### TEXT PROVIDED
A Deeper Look at Anxiety and Depression
If you want the moon, do not hide from the night. -Rumi
More times than I can count I have had a client come to their first session and say something reminiscent of “I don’t know if I have anxiety, depression or both”. Many come with a diagnosis of anxiety and depression, different outcomes from different courses of therapy throughout their lives. Others still come with multiple diagnoses from the same time in therapy.
Can people be diagnosed with both? Sure. Do I have folks in my practice who meet criteria for both. Absolutely. A diagnosis is made based on a group of symptoms that impact your functioning. The way the DSM-V breaks it down is clear: if you meet x amount of the criteria listed for x amount of time identified and the symptoms create “clinically significant distress”- BOOM you’ve got a disorder.
The DSM is the diagnostic tool most all social workers, psychologists and psychiatrists use and while it provides a framework for a diagnosis, is extremely limited in its conceptualization of mental health. Many people will oscillate between “anxiety symptoms” (such as racing thoughts, catastrophic thinking and rigid behaviors) and “depressive symptoms” (such as loss of meaning, little motivation, loss of interest in things they used to love to do.)
There is a wild overlap in the symptoms and sometimes one set of symptoms can “cause” the other; in the case of your having persistent and repetitive thoughts about your lack of productivity or having a really low mood because you are always feeling frazzled and overwhelmed. There is a growing body of research and thinking that supports the idea that the mechanisms of these symptoms are not actually that different and that anxiety and depression are, in fact, two sides of the same coin.

### RECORD EXTRACTS

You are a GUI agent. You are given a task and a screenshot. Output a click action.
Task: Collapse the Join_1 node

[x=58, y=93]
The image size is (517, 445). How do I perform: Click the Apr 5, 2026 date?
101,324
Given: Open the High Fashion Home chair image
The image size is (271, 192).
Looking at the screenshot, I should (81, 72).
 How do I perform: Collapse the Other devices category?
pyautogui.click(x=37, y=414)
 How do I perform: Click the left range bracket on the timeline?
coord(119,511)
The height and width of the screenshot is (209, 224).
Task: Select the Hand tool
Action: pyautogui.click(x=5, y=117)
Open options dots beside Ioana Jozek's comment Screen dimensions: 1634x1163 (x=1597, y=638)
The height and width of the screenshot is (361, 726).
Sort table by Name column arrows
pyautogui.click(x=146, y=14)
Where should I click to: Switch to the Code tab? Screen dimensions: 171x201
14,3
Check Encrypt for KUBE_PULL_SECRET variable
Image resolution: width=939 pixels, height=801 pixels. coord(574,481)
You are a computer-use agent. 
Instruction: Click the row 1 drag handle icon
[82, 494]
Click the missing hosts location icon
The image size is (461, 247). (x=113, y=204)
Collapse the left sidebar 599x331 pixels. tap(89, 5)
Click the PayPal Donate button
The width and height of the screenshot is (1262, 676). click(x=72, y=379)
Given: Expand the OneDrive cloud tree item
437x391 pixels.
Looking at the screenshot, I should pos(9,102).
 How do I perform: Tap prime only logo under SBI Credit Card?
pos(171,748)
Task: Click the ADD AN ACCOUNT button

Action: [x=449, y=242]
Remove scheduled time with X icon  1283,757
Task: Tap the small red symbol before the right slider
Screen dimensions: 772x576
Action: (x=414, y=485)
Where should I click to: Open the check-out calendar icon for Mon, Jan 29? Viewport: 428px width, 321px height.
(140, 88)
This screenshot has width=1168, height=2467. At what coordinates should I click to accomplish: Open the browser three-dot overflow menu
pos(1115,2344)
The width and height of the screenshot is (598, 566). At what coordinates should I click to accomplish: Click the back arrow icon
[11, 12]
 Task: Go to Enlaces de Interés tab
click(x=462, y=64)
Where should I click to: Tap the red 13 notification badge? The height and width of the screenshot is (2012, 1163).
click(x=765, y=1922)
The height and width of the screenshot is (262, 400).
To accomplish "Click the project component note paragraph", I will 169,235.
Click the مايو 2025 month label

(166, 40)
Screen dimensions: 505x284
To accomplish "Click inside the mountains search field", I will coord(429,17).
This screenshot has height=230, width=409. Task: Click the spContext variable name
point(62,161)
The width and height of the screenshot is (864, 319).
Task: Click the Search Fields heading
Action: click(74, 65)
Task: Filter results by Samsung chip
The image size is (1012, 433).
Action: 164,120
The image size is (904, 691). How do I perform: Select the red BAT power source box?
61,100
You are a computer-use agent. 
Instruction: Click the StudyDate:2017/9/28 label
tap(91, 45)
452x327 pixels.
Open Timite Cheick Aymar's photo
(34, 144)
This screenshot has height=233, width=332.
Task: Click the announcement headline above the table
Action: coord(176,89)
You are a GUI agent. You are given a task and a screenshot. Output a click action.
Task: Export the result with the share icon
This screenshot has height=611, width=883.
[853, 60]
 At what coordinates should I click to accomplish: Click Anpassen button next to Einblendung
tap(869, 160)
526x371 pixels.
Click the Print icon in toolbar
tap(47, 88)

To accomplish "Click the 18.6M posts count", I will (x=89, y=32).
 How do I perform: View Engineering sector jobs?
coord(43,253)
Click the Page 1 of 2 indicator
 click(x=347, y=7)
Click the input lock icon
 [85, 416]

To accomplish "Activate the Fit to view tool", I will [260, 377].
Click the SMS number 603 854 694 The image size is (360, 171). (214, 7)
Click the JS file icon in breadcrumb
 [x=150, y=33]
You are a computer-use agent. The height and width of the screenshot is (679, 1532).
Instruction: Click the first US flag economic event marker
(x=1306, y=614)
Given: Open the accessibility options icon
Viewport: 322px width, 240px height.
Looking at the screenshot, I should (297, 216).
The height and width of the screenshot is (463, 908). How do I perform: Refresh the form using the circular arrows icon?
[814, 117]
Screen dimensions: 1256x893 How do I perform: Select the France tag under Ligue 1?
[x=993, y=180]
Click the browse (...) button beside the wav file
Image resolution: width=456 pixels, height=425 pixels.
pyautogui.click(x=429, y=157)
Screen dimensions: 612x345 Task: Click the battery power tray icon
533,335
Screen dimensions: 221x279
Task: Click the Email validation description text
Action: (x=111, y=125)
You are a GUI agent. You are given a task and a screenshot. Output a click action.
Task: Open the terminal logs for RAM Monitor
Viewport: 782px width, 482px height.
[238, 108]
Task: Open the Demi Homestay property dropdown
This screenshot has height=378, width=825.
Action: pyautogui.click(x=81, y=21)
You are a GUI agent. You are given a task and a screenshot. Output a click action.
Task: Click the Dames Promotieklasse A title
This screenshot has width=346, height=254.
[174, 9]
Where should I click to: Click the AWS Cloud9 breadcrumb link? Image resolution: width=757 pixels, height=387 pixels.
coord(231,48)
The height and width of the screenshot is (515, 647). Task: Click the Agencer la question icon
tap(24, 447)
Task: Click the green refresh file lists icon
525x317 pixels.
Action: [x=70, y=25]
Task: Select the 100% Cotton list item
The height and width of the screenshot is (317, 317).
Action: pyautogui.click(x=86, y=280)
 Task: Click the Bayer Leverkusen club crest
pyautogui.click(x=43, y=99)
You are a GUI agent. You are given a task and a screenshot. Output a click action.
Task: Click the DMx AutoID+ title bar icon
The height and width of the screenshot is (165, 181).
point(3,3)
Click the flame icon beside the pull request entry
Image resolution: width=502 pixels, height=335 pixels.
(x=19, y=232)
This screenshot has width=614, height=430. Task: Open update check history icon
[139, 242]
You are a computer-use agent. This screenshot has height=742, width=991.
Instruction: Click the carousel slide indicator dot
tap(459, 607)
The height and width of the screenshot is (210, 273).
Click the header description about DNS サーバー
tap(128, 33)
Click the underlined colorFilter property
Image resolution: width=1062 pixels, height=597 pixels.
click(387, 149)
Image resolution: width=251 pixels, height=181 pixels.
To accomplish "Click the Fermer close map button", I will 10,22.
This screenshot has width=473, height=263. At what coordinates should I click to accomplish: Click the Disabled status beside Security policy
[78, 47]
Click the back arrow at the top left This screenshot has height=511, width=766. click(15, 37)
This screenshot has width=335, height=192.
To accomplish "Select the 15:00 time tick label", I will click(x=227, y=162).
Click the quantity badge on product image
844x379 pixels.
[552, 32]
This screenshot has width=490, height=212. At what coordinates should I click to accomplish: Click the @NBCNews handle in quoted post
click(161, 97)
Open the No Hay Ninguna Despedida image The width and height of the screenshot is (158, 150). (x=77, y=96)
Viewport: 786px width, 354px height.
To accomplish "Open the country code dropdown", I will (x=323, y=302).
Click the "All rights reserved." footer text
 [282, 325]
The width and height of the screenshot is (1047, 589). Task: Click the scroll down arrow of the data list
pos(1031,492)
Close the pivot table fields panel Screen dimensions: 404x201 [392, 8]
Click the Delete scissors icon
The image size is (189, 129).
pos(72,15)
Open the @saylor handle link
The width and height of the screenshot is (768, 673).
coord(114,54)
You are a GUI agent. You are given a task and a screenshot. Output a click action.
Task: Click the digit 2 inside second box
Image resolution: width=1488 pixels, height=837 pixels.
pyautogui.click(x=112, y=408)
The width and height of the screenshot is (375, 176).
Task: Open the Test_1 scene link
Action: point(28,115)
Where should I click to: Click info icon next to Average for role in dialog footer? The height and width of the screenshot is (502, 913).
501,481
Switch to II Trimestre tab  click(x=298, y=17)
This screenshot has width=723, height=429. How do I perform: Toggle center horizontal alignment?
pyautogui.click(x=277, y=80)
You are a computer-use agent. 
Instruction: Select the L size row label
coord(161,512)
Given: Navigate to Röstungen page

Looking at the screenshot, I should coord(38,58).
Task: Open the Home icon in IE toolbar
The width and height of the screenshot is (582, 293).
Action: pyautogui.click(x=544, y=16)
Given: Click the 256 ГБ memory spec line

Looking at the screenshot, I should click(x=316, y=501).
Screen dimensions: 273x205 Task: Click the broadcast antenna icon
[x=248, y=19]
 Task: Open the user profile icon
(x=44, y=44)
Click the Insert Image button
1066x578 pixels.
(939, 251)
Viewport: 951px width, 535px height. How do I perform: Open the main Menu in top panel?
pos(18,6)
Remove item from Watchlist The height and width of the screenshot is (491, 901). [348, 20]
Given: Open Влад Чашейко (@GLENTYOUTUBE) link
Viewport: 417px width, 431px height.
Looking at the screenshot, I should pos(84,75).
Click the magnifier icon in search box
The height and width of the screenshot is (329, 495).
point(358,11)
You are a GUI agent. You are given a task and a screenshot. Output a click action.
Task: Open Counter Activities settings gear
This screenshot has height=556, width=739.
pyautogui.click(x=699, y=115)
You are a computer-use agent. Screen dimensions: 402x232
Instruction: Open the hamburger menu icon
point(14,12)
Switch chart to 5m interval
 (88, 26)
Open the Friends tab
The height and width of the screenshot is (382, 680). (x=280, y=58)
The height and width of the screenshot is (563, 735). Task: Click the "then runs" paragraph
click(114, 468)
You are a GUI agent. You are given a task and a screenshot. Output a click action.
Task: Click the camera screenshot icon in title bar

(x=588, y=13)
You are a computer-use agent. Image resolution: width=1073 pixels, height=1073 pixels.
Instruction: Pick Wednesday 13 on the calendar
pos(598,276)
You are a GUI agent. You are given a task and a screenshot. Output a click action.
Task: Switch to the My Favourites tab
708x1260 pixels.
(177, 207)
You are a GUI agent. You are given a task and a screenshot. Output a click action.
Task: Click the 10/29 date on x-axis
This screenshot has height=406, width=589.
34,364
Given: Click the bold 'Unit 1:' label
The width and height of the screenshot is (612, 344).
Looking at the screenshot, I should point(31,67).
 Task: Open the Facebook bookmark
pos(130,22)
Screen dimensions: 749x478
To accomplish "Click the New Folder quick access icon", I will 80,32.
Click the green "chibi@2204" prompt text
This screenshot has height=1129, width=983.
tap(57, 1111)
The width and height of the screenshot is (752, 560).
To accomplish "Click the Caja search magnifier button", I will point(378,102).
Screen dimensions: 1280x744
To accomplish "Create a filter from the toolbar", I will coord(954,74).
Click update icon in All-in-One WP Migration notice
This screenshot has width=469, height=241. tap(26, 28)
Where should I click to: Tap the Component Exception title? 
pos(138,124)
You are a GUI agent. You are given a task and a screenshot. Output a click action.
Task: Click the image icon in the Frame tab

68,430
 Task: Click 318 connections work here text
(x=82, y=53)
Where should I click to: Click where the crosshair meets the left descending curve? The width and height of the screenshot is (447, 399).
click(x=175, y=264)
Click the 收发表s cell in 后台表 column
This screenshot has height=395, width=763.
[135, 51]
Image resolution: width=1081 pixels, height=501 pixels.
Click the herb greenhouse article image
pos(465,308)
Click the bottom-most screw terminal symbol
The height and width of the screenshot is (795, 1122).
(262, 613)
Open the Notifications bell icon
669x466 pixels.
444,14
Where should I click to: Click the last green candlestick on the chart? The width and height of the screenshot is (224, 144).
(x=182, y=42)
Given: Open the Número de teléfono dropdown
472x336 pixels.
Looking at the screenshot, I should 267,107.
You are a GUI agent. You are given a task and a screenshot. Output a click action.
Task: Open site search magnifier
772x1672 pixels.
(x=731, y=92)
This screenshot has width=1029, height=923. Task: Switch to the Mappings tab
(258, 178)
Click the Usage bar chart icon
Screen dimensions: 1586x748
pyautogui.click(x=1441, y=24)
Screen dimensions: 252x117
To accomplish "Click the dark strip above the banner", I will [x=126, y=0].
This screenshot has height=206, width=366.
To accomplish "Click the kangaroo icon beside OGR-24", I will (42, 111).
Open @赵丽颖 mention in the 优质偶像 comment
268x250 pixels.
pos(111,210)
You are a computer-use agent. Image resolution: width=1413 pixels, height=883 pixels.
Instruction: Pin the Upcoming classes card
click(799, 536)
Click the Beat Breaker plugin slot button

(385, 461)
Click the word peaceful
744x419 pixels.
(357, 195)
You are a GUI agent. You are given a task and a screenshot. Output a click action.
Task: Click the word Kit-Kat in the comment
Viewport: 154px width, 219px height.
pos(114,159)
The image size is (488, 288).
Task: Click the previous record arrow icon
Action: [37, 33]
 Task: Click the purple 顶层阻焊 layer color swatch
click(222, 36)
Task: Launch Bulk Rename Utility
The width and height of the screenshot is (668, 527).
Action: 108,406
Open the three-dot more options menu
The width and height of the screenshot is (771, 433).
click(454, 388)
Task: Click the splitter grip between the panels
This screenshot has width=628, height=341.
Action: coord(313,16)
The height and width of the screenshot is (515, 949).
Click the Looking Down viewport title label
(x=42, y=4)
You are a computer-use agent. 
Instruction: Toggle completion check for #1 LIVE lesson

### PARTS OF THE EXERCISE
A. Reproduce the passage on anxiety and depression word for word from "Can people be" to "love to do.)".
B. Which diagnostic tool does the passage on anxiety and depression say most social workers, psychologists and psychiatrists use?
Work only from the passage on anxiety and depression.

### SOLVED PROBLEMS
A.
Can people be diagnosed with both? Sure. Do I have folks in my practice who meet criteria for both. Absolutely. A diagnosis is made based on a group of symptoms that impact your functioning. The way the DSM-V breaks it down is clear: if you meet x amount of the criteria listed for x amount of time identified and the symptoms create “clinically significant distress”- BOOM you’ve got a disorder.
The DSM is the diagnostic tool most all social workers, psychologists and psychiatrists use and while it provides a framework for a diagnosis, is extremely limited in its conceptualization of mental health. Many people will oscillate between “anxiety symptoms” (such as racing thoughts, catastrophic thinking and rigid behaviors) and “depressive symptoms” (such as loss of meaning, little motivation, loss of interest in things they used to love to do.)

B. The DSM.